## Stated task
Please extract every line of the records below and reproduce each one word for word.
▬▬▬▬▬▬▬▬▬▬
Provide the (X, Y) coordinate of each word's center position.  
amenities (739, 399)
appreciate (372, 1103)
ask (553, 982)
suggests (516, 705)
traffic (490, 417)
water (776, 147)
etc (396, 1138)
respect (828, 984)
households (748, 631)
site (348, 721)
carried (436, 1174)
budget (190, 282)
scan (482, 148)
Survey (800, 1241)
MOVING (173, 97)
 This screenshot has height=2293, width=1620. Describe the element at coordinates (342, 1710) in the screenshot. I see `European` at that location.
▬▬▬▬▬▬▬▬▬▬
## Answer for the task
Provide the (X, Y) coordinate of each word's center position.  
amenities (739, 399)
appreciate (372, 1103)
ask (553, 982)
suggests (516, 705)
traffic (490, 417)
water (776, 147)
etc (396, 1138)
respect (828, 984)
households (748, 631)
site (348, 721)
carried (436, 1174)
budget (190, 282)
scan (482, 148)
Survey (800, 1241)
MOVING (173, 97)
 This screenshot has height=2293, width=1620. Describe the element at coordinates (342, 1710) in the screenshot. I see `European` at that location.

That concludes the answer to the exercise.